Required tasks -
1. According to the Lulu doll review, why doesn't the fracture appear in the LDD archive portrait? Answer in one to three sentences.
2. In the Lulu doll review, list every feature of her appearance named in the sentence that begins "She's got cute pink pigtails".
3. Extend the Lulu doll review, starting right after its final sentence.

Text passage -
===============
Time for the next Fashion Victim in Wave 2...and I didn't have the highest of hopes for her. She had the most prominent content repellents in her design and I never quite got the character, anyhow.
I've discussed Lulu through her Minis edition, and there I outlined my confusion about her aesthetic and age. She's got cute pink pigtails and a tutu, but she has earrings and a tattoo which suggest she's not a child, but instead a young adult who dresses with childish elements.
On the inherently childlike classic dolls, that's a really hard aesthetic to pull off clearly, and I'm not personally a fan of the mix of cutesy and mature done in this way. I was more open to the Mini rendition for lacking the earrings and having a tamer faceup which all made her work as a cute kid character...who had a tattoo. Eh.
With all of this applied to a character whose real concept is "a roller-skater with a compound fracture", her visual style felt to me like too much on top of her main novelty gimmick. (The fracture is not pictured in the LDD archive portrait above, as the everted bone is on the leg turned away from camera; the Mini has no bone poking out but is bloodied in the same spot.)
===============
Data for locating visible targets:
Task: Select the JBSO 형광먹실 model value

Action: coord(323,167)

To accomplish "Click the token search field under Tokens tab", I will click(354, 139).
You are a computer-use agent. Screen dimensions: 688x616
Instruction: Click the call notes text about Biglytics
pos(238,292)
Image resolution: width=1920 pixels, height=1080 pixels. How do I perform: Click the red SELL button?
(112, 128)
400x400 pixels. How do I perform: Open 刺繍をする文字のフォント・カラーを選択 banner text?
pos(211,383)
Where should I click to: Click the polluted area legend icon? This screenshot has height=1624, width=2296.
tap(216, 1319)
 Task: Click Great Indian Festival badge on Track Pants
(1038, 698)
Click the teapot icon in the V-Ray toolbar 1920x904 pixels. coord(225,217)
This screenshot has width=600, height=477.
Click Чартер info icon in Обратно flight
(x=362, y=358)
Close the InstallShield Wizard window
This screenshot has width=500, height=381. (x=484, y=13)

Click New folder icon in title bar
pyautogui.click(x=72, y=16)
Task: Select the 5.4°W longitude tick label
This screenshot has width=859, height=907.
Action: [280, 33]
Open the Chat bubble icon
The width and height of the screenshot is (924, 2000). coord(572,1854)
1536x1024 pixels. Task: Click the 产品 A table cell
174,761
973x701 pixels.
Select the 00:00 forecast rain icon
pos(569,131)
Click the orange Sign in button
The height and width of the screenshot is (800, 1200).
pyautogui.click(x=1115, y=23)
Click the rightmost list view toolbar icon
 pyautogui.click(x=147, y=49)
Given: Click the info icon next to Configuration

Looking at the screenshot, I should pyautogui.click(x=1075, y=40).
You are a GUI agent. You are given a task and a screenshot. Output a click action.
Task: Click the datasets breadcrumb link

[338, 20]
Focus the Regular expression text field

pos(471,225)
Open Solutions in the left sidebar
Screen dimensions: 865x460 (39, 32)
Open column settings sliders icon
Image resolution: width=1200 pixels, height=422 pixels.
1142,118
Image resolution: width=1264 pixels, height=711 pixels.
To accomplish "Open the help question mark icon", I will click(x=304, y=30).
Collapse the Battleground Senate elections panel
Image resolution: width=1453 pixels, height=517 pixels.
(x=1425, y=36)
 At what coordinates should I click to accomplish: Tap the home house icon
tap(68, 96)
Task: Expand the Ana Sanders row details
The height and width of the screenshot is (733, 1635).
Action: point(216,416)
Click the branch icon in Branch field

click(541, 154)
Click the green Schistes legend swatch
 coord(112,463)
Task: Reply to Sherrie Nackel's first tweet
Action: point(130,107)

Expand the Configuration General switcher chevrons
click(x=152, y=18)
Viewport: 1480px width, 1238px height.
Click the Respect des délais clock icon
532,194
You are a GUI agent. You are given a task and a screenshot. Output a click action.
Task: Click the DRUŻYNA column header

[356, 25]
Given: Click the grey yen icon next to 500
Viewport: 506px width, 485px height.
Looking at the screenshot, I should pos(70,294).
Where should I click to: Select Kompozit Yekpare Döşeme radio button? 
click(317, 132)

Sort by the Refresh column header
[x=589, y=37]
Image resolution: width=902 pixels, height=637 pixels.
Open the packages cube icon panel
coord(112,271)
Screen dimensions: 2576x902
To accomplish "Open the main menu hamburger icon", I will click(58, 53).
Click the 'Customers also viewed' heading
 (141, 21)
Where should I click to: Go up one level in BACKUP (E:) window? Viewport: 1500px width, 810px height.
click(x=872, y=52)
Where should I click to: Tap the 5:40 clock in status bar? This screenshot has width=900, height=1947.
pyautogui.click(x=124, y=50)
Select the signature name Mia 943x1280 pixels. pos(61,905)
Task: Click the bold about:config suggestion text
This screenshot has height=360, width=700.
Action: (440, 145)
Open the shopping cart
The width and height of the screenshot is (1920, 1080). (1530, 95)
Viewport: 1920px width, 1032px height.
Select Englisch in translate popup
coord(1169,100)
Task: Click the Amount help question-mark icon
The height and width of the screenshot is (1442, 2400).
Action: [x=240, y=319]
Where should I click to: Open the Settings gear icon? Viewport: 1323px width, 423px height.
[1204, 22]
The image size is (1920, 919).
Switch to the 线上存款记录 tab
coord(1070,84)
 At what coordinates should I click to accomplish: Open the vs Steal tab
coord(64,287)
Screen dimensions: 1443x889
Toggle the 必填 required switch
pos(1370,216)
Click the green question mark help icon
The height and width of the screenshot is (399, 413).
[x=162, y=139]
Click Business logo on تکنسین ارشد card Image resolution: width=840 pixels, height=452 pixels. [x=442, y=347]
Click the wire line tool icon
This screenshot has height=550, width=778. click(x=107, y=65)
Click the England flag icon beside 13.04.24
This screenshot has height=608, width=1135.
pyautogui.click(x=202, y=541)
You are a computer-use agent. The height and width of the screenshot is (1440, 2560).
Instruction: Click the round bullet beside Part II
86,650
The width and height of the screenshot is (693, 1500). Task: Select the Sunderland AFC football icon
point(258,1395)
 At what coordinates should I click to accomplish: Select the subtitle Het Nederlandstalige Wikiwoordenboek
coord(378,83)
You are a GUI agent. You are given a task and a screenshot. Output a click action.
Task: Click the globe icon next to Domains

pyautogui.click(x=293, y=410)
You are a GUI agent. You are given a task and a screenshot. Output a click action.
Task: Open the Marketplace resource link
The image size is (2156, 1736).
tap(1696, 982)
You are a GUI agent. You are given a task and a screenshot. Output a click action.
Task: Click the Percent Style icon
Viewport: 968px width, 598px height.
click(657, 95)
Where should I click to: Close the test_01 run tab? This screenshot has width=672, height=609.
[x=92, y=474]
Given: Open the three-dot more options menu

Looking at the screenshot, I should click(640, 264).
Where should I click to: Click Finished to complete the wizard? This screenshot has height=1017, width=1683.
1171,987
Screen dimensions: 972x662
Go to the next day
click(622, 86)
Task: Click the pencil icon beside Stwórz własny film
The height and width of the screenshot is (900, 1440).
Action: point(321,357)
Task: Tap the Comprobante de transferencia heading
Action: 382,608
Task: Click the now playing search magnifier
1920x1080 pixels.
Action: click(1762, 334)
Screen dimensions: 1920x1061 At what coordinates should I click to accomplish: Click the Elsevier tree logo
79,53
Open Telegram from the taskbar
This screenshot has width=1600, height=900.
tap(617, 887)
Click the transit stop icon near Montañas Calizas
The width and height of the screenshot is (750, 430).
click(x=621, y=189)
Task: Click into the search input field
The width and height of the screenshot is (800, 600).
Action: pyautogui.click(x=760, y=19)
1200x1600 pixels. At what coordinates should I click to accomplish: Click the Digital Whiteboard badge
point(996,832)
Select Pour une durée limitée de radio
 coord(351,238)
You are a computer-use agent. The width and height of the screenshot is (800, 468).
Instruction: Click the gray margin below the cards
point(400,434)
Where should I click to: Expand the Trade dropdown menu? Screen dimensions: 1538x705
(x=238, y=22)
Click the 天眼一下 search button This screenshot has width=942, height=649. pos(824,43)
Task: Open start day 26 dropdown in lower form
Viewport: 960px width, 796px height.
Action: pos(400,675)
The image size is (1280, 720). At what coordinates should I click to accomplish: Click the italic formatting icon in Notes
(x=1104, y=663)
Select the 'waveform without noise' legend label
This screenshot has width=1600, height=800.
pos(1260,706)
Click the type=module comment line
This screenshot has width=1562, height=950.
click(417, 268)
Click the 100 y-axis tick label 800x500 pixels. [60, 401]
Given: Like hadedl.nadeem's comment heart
===============
Results by task -
1. The everted bone is on the leg that faces away from the camera, so it can't be seen in the portrait.

2.
- Pink pigtails
- Tutu
- Earrings
- Tattoo

3.
FV Lulu has the benefit of clearly being an adult base, making her visual aesthetic clearer, but she's probably the sleaziest of the Wave 2 dolls, and her second costume is a mess and a half.
Unfortunately, the second costume is what Lulu is packaged with. Her hat is off her head to the side.
For semantic reasons, I'd have preferred if the doll had the opportunity to have never worn this outfit in her lifetime, but we'll get there soon enough.
Of my Fashion Victims, Lulu ended up with her head askew in box, turned up and away from the viewer.
Lulu's plastic window was peeling from the cardboard frame on the top half and the box did not have the choking-hazard sticker my Hollywood and Inferno had. I learned later that the box windows are made of two sheets of plastic--one above the cardboard line with the logo, and one below.
Here's the other side of the box, with the classic-style outfit on display.
Here's Lulu unboxed, looking like Little Miss Country Thing.
I suppose the name Lulu does have some Southern connotations, and perhaps the woman Lulu was inspired by is Southern, but it still feels fairly out-of-the blue for the LDD character to suddenly display this theming...and it's not even cute. There are ways to do Western with some glitz and fun, Dolly Parton or Barbie-style, and this just looks like a lazy bar-night costume. It's also got that issue Wave 1 outfits have where it has no cohesion with the first outfit.
Lulu starts with her cowboy hat, which merely rests on top of her head, and not tightly at that. It feels a bit undersized. It's all a lump of vinyl with a crackly leather sculpt, and has an ornament of bull horns and a skull on the front.
Lulu's hair is still short pink pigtails with no bangs, but they're tied low here rather than high. The hair has the same texture as Hollywood's, with lots of flyaways and some frying, while one elastic was gone by the time I got her. I retied both sides with newer elastics.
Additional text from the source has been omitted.